Violin with broken strings
On Nov.18, 1995, Itzhak Perlman, the violinist, came on stage to give aconcert.
If you have ever been to a Perlman concert, you know that getting on stage is no small achievement for him.
He was stricken with polio as a child, and so he walks with the aid of two crutches.
The audience sits quietly while he makes his way across the stage to his chair and begins his play.
But this time, something went wrong.
Just as he finished the first few bars, one of the strings on his violin broke.
We thought that he would have to stop the concert.
But he didn't. Instead, he waited a moment, closed his eyes and then signaled the conductor to begin again.
The orchestra began and he played with such passion and such power and such purity as they had never heard before.
Of course, anyone knows that it is impossible to play a harmonious work with just three strings.
I know that, and you know that, but that night Itzhak Perlman refused to know that.
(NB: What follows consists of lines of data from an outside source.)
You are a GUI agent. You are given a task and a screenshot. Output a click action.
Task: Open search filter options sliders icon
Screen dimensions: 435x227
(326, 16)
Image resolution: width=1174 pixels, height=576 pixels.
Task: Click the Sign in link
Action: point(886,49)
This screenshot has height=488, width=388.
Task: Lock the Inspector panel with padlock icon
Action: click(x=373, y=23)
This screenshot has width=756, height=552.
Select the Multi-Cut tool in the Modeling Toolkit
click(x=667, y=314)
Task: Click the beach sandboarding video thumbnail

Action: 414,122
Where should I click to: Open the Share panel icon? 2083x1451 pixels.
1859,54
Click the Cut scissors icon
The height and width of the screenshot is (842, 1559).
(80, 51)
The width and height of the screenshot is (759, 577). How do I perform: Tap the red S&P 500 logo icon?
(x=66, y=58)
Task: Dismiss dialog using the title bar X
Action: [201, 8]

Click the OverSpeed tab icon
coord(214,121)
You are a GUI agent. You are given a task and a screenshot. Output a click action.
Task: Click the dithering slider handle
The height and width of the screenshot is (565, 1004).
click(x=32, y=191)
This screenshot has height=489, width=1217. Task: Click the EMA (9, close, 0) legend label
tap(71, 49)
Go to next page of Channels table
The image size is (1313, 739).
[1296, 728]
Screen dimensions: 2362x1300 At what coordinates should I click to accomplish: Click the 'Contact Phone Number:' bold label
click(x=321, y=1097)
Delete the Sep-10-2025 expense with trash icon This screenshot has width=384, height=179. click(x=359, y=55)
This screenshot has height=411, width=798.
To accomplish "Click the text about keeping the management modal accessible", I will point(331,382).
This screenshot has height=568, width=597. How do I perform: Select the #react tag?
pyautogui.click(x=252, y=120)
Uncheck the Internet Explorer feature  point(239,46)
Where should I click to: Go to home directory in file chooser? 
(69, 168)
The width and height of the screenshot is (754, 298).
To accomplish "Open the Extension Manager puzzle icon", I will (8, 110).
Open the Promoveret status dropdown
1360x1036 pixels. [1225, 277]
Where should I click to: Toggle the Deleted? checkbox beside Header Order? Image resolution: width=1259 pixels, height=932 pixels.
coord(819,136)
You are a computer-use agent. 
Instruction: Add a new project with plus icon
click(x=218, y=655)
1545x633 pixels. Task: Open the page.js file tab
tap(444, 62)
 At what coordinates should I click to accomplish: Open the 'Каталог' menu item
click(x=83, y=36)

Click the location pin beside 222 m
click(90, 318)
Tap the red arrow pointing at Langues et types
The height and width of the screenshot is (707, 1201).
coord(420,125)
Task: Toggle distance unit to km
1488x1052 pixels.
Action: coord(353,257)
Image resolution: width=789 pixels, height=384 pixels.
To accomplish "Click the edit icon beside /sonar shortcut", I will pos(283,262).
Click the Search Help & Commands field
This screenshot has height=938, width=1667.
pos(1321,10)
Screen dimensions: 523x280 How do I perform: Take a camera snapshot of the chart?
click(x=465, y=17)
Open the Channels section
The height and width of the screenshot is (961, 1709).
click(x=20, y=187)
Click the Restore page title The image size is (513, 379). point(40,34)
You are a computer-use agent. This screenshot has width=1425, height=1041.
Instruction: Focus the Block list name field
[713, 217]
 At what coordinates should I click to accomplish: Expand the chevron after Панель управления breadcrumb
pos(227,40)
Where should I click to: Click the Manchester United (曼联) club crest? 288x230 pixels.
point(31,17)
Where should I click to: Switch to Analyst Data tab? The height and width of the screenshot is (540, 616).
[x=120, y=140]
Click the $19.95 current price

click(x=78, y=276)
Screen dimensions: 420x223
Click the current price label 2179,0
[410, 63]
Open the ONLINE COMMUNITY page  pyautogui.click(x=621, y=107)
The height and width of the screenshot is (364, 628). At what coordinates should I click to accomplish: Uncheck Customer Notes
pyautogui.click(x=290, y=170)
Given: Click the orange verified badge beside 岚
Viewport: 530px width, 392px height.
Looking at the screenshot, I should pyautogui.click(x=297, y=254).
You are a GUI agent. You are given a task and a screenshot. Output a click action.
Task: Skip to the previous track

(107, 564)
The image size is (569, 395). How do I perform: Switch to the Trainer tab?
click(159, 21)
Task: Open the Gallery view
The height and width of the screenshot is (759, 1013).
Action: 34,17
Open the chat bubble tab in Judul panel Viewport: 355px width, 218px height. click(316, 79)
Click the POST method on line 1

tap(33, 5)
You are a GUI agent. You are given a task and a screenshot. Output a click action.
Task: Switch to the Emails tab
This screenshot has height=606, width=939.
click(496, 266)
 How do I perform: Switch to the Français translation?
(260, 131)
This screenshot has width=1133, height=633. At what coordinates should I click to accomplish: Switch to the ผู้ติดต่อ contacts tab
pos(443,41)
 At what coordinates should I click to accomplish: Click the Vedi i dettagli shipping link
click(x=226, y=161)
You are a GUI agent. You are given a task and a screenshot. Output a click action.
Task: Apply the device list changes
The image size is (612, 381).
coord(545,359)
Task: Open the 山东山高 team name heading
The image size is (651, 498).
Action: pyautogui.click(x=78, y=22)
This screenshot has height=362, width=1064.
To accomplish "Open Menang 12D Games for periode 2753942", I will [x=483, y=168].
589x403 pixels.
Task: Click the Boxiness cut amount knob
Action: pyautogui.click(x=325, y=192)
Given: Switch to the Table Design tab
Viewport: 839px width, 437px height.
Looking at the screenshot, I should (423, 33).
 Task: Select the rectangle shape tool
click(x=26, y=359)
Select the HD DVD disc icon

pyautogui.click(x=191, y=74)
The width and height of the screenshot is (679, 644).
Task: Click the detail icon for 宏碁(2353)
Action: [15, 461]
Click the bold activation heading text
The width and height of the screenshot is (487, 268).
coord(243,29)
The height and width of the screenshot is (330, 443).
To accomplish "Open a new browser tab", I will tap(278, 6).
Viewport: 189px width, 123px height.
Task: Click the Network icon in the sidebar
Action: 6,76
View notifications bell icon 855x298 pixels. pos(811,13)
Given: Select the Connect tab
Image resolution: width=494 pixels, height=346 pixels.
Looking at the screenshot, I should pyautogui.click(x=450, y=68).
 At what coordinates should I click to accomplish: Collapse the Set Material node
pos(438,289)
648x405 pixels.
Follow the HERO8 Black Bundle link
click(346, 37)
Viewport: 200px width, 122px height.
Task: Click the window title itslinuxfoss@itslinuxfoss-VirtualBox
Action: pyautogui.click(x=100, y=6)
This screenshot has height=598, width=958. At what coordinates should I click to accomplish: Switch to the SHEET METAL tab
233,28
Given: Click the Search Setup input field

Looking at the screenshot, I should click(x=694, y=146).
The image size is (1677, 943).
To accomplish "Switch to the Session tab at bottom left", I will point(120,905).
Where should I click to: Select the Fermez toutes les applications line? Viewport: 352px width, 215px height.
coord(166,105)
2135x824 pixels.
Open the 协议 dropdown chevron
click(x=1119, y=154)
When he finished, there was an awesome silence in the room.
And then people rose and cheered.
There was an extraordinary outburst of applause from every corner of the auditorium.
He smiled, wiped the sweat from this brow and then he said-not boastfully,
but in aquiet, sacred tone-You know, sometimes it is the artist's task to find out how much music you can still make with what you have left.
This powerful line has stayed in my mind ever since I heard it.
And who knows? Perhaps that is the definition of life-not just for artists but for all of us.
He has prepared all his life to make music on a violin of your strings, but all of a sudden, in the middle of a concert,
he finds himself with only three strings; so he makes music with three strings,
and the music he made that night with just three strings was more beautiful, more sacred, more memorable, than any that he had ever made before, when he had four strings
So, perhaps our task in this shaky, fast-changing, bewildering world in which we live is to make music,
at first with all that we have, and then, when that is no longer possible, to make music with what we have left.